Hello my dear internet friends,
This winter has hit me harder than probably any other winter before. I have been sick, slobby and sad most of my free time and I have just wanted to curl up to my bed to watch youtube videos the full day. The eternal darkness outside has not made it any easier.
It is really hard to point out with my finger what bothers me the most. But it seems like I sometimes carry the whole world problems into my shoulders without anyone asking me to do so. I have recently downgraded my living situations mainly because two reason. 1) because I want to travel, experience and spend more and 2) the ones out of my own will. I spent sometimes evenings making lists about how my dream apartment would look like. I never thought I will say this, but I really do miss my first apartment here in Tallinn. It was a bloody cute babe cave in 7th floor and I had the most beautiful view over the Tallinn.

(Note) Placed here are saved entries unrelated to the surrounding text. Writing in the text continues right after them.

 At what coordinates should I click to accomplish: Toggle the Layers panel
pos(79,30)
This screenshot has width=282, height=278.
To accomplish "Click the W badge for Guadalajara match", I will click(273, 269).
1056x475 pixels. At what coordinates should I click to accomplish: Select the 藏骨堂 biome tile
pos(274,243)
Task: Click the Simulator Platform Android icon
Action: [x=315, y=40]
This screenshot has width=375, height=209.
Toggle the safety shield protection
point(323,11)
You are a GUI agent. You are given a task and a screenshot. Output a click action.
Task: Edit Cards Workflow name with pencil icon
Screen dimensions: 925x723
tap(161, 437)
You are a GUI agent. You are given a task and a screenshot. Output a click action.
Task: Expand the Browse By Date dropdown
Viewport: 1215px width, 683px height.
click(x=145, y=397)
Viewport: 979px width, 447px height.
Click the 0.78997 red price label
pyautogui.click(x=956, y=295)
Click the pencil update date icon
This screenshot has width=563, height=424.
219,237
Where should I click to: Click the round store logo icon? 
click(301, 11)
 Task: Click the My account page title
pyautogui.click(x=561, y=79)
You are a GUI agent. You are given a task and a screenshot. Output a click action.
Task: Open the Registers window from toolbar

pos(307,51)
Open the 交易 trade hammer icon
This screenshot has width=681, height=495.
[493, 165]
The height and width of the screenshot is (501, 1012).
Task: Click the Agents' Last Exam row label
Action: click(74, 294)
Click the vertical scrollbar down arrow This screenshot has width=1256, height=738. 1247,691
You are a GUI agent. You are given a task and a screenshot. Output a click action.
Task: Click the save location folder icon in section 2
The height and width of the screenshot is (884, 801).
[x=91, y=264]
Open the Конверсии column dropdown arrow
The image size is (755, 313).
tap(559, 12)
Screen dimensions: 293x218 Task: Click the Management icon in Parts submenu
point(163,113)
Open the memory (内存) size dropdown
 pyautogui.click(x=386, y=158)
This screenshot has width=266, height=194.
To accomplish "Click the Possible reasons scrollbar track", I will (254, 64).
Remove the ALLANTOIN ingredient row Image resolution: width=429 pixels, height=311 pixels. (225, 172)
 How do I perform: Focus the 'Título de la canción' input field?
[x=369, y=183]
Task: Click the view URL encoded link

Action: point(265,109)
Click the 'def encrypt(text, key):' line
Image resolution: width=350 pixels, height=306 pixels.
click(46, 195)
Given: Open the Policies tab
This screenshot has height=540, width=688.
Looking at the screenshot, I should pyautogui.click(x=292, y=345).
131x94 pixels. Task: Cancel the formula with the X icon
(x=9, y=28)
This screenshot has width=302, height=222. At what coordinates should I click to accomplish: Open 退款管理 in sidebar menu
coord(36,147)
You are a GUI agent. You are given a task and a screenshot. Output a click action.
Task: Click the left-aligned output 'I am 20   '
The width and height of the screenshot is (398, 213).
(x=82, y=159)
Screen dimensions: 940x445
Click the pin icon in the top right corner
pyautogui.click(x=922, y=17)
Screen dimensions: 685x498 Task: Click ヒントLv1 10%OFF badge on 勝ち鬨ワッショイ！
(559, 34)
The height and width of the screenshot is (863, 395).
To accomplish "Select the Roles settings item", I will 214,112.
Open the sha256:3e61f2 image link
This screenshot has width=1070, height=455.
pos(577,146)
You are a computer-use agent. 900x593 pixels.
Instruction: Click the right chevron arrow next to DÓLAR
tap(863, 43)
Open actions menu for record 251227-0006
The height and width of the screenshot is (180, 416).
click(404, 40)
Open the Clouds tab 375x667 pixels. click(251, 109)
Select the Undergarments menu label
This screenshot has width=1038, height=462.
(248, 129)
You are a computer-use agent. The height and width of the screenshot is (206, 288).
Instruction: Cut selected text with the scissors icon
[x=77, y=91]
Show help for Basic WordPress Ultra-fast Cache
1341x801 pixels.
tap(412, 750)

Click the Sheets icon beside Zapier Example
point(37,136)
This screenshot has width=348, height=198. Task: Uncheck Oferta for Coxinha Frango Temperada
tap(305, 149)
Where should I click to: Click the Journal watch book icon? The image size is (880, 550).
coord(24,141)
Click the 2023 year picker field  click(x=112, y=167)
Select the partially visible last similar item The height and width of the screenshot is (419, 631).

I have been also spending so much less time in social media lately and more inside of my own mind. I have been binging third eye open youtube videos, talked with my friends and wrote journal. I have made lists of ideal situation on people around me and tried to think what could be the scenario that would make me happy.
I am currently in a bit challange life situation in the way that my personal life is not near what I dream it to be. I want to state here that my hobbies and professional life are just fine, but in my very personal leisure life something is lacking hard. And I am afraid that I know how I could make it better but I am just too afraid to do so.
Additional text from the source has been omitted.